**PROBLEM TO WORK ON**
Answer these questions from the text about Baty.
(a) For which team was Baty playing when he was named to the Futures Game?
(b) In what year did the Mets draft David Wright, and with which overall pick?
(c) Which high school did Baty attend?

**EXTRACT**

....................

This browser does not support the video element.
He made the All-Star Futures Game
Baty represented the Mets at the 2021 Futures Game at Coors Field and was part of a loaded roster that included the likes of Adley Rutschman, Spencer Torkelson, Jarred Kelenic, Julio Rodríguez, Bobby Witt Jr., CJ Abrams and Jasson Dominguez.
At the time he was named to the Futures Game, Baty was hitting .318 with six home runs, 32 RBIs and a .951 OPS in 42 games for the High-A Brooklyn Cyclones.
And just before the Futures Game, the Mets announced that Baty was being promoted to Double-A Binghamton.
This browser does not support the video element.
He wants to be like David Wright
David Wright is the exemplar for any Mets prospect to aspire to -- especially a third baseman like Baty. And Baty has said from Day 1 that he wants to follow in the Mets captain's footsteps.
"It makes me feel so great to know that David Wright had so much success, and to know that maybe someday [I might] be like him," Baty said when the Mets drafted him. "I love New York. The city, the atmosphere around it, it’s just an awesome city and I can’t wait to get here."
Baty was the first third baseman the Mets drafted in the first round since they took Wright with the 38th overall pick back in 2001. If he can even approach what Wright -- a seven-time All-Star and two-time Gold Glover and Silver Slugger at the position -- accomplished in Flushing, Mets fans will love Baty.
This browser does not support the video element.
But he could have been like Baker Mayfield
The area of Texas where Baty went to high school is a football factory -- and specifically, a quarterback factory. Baty was almost one of them.
He went to the same high school, Lake Travis, as Browns quarterback Baker Mayfield. His high school's rival was Westlake, where Drew Brees and Nick Foles both went.
And Baty? If you ask his baseball coach, he could have been Lake Travis' No. 1 quarterback his senior year had he not decided to focus on baseball instead.
His first time at Citi Field, he put on a show
When the Mets introduced a 19-year-old Baty at Citi Field in June 2019, he put on a prodigious power display in batting practice.
Baty hit home runs to the Mets home run apple in center field, to the Shea Bridge in right-center and to the very upper reaches of the upper deck in right field. With any luck, a sign of things to come.

....................

**INFORMATION**
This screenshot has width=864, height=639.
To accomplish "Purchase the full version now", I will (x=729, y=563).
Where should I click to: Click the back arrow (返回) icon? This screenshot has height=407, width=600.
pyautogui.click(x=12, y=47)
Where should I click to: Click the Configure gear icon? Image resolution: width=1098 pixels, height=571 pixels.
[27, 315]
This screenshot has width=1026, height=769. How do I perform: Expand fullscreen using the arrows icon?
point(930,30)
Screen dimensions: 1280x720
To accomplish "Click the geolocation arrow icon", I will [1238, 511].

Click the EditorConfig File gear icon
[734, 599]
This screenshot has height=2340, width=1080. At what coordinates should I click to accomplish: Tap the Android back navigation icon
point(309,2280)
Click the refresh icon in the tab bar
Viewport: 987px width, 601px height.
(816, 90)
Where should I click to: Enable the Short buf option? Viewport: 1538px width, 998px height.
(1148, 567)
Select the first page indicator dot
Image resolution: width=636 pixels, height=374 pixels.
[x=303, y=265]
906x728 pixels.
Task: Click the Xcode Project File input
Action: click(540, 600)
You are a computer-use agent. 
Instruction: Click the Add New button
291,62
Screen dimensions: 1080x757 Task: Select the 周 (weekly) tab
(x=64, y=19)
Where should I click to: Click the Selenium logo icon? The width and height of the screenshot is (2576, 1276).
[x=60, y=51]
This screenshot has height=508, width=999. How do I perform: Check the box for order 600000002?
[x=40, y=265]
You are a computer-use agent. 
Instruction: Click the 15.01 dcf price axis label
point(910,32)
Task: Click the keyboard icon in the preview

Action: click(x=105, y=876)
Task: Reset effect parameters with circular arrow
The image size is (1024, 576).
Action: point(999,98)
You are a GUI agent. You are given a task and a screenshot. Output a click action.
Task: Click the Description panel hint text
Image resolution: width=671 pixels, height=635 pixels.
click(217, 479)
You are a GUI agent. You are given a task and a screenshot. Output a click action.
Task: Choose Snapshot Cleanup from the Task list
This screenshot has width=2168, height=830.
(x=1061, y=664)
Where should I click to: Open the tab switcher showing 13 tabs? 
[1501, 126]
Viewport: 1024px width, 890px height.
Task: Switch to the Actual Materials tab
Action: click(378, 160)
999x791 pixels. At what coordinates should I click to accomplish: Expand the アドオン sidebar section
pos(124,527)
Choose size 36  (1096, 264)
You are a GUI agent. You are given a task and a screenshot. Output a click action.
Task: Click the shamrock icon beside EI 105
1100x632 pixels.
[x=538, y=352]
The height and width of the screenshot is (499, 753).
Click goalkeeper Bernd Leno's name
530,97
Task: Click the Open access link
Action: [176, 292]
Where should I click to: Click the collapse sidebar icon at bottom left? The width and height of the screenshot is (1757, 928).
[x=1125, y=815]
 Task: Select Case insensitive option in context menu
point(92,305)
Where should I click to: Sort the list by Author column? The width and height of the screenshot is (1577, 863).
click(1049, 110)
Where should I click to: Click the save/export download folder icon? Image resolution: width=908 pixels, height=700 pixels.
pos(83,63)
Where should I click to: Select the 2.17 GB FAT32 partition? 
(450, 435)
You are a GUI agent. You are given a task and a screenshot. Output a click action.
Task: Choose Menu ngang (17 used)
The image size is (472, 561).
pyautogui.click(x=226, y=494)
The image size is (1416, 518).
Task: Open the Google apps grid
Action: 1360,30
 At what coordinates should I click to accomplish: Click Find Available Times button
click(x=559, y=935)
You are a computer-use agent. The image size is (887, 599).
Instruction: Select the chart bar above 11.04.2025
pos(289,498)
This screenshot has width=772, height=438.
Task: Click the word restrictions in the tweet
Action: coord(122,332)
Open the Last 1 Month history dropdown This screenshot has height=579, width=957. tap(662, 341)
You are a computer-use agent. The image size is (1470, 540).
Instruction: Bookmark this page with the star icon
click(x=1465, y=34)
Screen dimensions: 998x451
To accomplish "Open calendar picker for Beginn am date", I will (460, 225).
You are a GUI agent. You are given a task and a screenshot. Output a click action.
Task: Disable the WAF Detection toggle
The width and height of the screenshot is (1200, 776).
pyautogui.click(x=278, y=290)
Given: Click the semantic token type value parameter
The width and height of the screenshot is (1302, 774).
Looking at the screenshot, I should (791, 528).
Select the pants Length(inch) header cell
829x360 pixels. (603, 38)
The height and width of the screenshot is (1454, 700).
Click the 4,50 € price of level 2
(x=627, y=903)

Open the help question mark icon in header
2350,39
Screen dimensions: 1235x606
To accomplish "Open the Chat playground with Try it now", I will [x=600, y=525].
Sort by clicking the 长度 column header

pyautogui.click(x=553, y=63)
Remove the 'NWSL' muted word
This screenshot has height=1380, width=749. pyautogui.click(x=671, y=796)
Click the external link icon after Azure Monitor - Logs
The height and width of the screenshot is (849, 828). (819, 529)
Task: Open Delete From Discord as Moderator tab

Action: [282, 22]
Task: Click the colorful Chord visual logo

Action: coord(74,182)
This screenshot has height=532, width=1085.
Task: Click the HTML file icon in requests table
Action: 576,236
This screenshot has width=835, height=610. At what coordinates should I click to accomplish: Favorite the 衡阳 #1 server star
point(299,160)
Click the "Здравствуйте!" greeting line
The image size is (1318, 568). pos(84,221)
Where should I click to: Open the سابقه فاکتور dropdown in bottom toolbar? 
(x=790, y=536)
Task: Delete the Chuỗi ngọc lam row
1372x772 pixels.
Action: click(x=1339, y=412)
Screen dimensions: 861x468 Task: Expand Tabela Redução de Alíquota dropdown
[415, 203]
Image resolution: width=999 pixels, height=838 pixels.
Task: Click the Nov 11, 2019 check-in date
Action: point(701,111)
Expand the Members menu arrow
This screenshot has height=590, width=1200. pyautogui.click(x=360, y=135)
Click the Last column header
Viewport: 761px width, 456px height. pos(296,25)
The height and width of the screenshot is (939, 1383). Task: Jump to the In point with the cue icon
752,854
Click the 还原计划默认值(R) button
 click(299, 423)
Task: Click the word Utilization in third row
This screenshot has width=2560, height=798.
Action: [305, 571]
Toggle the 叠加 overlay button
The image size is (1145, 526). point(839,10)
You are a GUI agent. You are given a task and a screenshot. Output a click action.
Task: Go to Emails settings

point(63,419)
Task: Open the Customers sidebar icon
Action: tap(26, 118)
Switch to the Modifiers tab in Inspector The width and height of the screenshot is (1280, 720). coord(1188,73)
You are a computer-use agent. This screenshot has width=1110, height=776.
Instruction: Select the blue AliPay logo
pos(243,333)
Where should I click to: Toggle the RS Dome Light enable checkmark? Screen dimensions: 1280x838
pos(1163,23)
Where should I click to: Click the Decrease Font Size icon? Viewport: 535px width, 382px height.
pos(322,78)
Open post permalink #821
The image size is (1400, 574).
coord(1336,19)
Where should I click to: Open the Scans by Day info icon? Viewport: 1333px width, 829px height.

....................

**RESULT OF THIS TASK**
(a) The High-A Brooklyn Cyclones.
(b) 2001, with the 38th overall pick.
(c) Lake Travis.